Penetapan status tersangka ini menurut Argo sudah sesuai dengan prosedur yang ada. Hingga kini, yang bersangkutan masih diperiksa intensif oleh penyidik.


“Dikenakan Pasal 351 KUHP tentang Penganiayaan,” katanya.

Argo tidak menjelaskan apakah Hery berperan memukul Gilang hingga akhirnya jadi tersangka. Dia belum merinci peran Hery.

“Sabar ya, masih dalam pemeriksaan,” katanya.

Gilang adalah orang yang diduga dianiaya saat sedang mengambil foto aktivitas rapat antara Pemprov Papua dengan Anggota DPRD Papua di Hotel Borobudur, Jakarta, Sabtu malam, (2/2).

Saat itu, sejumlah orang dari Pemprov Papua datang menghampiri Gilang, karena tidak terima difoto. Mereka sempat menanyakan identitas Gilang. Meski sudah mengetahui Gilang pegawai KPK namun mereka tetap memukulnya.
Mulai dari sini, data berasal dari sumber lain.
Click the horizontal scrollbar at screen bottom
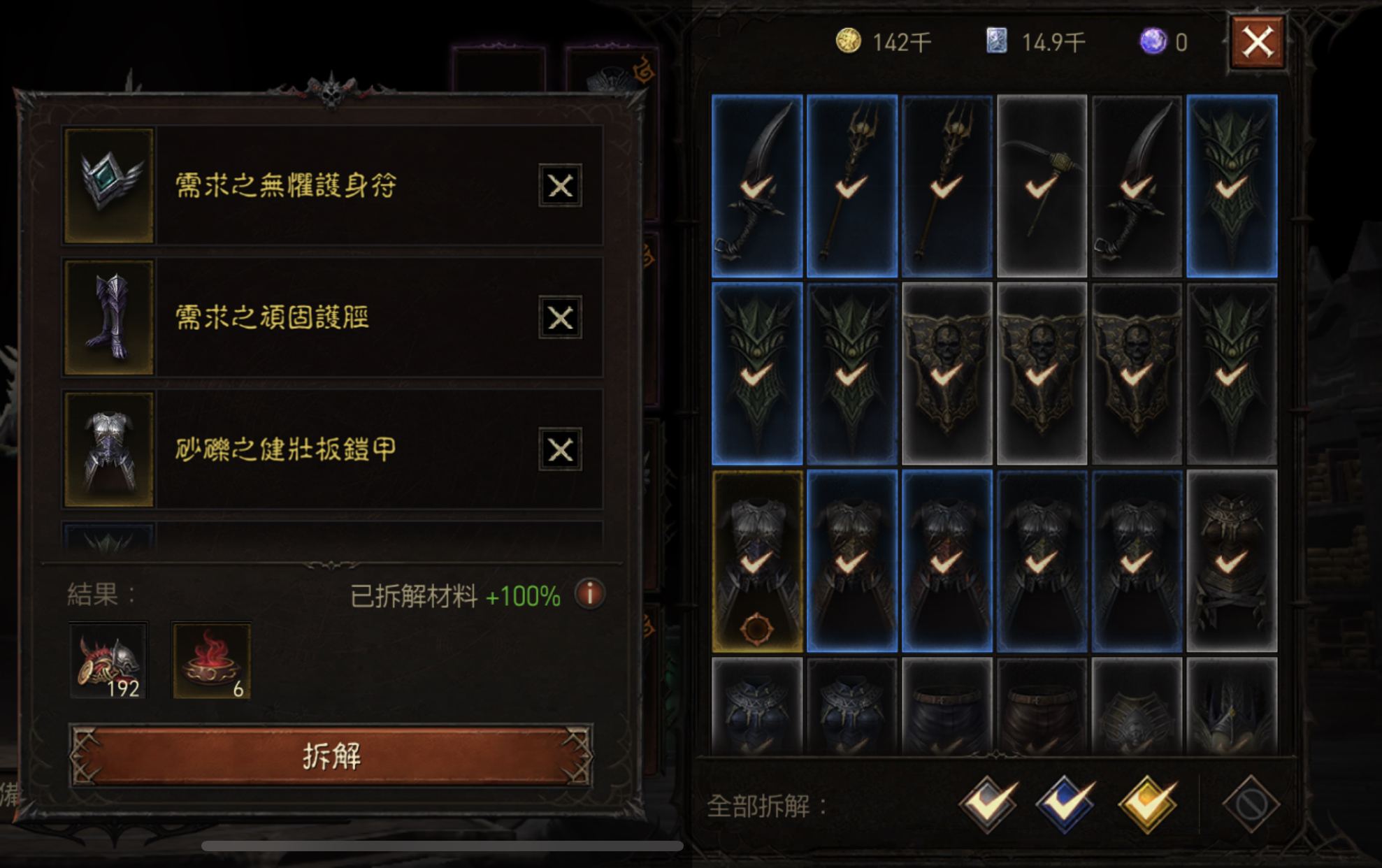 point(442,846)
Hal ini membuat wajah Gilang mengalami luka memar dan sobek. Korban lantas melapor ke Polda Metro Jaya, Minggu (3/2).

Kemudian, pihak Pemprov Papua melaporkan balik pegawai KPK itu atas tuduhan pencemaran nama baik. Sebab, di dalam HP pegawai KPK yang sempat diperiksa pihak pemprov, terdapat pesan jika salah satu pejabat ada yang akan melakukan tindak suap.